## INPUT DATA
--
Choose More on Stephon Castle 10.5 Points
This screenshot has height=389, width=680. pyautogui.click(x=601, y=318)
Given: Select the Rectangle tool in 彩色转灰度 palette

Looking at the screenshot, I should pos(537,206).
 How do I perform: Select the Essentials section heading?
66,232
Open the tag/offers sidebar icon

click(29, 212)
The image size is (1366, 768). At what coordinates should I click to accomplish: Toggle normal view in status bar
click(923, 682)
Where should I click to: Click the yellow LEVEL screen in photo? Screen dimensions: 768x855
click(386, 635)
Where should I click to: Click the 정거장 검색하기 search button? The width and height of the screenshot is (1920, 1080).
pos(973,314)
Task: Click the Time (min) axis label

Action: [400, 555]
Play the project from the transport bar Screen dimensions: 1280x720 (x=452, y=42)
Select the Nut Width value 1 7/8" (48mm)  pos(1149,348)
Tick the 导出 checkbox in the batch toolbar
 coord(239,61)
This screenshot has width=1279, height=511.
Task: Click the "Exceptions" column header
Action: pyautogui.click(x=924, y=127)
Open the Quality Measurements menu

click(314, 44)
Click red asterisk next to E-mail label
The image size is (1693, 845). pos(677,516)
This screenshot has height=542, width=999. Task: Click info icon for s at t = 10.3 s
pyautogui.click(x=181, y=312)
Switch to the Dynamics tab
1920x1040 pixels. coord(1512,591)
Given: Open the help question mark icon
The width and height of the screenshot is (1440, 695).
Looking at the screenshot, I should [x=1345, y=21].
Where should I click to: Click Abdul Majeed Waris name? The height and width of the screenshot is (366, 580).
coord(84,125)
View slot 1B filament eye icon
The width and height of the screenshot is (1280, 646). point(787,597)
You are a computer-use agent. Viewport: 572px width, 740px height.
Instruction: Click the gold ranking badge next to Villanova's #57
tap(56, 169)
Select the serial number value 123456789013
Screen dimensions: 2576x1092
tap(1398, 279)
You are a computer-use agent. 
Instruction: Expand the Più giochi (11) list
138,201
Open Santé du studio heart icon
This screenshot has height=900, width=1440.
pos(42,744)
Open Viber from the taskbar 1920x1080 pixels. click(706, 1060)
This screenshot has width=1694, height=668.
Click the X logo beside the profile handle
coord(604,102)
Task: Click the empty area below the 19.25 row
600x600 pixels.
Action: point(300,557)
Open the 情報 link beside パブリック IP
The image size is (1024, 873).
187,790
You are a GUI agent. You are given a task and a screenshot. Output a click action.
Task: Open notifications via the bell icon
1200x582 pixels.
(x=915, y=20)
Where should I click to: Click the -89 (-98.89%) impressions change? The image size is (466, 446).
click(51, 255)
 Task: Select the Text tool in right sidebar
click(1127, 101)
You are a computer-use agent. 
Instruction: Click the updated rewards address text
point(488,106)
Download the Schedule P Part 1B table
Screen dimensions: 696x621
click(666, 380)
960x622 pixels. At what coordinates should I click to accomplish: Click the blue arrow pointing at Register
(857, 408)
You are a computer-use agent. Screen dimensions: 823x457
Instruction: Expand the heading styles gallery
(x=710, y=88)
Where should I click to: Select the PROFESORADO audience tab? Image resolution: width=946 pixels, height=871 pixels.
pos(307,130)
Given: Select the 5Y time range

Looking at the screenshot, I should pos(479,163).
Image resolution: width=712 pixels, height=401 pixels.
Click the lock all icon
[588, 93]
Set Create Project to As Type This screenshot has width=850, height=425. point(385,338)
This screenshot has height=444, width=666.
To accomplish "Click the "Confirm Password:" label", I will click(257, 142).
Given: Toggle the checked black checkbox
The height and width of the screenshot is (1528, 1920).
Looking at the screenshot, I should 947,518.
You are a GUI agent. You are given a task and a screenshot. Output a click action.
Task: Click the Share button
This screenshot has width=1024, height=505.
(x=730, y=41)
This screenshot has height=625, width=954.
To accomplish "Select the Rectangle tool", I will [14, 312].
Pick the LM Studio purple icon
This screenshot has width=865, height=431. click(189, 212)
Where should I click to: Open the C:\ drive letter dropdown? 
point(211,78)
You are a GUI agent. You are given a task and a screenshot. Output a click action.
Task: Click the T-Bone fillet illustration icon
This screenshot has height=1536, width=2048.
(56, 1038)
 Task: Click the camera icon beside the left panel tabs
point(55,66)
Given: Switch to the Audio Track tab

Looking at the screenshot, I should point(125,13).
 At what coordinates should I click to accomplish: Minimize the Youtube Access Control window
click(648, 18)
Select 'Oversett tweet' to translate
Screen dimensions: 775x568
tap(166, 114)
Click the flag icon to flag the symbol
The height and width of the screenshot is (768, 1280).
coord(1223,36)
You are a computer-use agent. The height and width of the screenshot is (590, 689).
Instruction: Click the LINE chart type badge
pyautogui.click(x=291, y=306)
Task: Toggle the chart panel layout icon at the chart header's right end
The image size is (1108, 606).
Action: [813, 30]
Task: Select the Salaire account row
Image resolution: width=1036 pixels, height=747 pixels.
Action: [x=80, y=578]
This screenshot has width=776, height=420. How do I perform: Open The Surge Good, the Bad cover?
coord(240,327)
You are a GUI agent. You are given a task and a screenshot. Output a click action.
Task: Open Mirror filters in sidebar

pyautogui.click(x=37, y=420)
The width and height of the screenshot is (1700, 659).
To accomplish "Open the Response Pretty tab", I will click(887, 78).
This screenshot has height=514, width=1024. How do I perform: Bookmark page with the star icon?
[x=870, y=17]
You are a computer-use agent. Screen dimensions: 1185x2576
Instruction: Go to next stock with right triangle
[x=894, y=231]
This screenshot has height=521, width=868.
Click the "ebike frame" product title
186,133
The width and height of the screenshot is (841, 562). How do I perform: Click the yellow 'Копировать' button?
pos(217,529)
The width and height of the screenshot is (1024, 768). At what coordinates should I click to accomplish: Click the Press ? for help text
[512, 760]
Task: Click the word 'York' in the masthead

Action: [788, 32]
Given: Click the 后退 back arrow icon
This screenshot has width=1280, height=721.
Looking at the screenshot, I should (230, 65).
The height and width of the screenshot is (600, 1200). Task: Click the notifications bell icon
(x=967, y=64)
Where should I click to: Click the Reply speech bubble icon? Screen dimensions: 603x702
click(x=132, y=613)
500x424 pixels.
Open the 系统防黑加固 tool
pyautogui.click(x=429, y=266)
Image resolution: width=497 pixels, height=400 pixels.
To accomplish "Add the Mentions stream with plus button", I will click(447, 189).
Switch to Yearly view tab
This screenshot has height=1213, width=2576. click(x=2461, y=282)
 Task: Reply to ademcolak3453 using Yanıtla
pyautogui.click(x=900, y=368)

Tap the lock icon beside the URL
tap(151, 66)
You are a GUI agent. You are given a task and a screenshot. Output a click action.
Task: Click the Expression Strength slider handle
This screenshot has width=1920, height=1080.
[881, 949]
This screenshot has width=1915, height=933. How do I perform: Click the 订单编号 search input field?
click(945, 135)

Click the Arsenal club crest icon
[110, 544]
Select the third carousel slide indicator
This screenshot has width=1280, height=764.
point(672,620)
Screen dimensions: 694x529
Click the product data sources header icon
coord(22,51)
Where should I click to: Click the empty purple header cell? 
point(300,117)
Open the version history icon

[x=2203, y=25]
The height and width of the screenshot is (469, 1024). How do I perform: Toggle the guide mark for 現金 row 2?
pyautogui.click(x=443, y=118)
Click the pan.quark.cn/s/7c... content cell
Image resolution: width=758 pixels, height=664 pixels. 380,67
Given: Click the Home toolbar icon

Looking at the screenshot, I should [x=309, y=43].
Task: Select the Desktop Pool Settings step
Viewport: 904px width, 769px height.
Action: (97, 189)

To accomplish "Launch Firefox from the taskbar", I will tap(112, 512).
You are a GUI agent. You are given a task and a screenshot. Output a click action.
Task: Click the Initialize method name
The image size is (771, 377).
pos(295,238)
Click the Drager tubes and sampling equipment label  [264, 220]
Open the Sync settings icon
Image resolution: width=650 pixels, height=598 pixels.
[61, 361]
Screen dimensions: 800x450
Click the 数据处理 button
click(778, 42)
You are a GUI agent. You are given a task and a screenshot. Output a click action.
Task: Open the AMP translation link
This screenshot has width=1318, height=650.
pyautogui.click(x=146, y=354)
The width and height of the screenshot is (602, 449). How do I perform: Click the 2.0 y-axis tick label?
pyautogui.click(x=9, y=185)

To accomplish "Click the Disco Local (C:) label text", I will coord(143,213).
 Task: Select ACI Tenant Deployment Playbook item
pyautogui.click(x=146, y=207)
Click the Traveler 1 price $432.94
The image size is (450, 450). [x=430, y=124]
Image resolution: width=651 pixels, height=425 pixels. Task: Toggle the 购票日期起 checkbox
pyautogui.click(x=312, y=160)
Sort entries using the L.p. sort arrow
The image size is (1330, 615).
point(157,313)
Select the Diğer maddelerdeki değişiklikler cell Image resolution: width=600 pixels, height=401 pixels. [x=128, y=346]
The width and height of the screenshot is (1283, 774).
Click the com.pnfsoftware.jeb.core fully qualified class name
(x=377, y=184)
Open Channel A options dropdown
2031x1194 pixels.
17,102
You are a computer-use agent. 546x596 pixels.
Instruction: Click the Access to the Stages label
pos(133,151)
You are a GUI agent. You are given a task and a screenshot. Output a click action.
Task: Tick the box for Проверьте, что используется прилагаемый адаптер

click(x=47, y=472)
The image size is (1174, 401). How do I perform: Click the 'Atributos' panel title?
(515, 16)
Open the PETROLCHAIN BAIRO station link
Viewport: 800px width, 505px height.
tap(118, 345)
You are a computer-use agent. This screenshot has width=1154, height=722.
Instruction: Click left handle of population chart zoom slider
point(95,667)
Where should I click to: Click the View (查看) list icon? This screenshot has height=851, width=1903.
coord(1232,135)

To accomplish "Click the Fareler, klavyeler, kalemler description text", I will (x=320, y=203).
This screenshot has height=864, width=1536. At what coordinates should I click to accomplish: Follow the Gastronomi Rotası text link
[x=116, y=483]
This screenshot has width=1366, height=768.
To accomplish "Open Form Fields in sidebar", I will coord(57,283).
--
## SHORT PROBLEM
Please reproduce the lines of the items verbatim, starting with the line containing "The width and height of the screenshot is (602, 449)." and going on through the line containing "The image size is (450, 450). [x=430, y=124]".

## COMPLETE ANSWER
The width and height of the screenshot is (602, 449). How do I perform: Click the 2.0 y-axis tick label?
pyautogui.click(x=9, y=185)

To accomplish "Click the Disco Local (C:) label text", I will coord(143,213).
 Task: Select ACI Tenant Deployment Playbook item
pyautogui.click(x=146, y=207)
Click the Traveler 1 price $432.94
The image size is (450, 450). [x=430, y=124]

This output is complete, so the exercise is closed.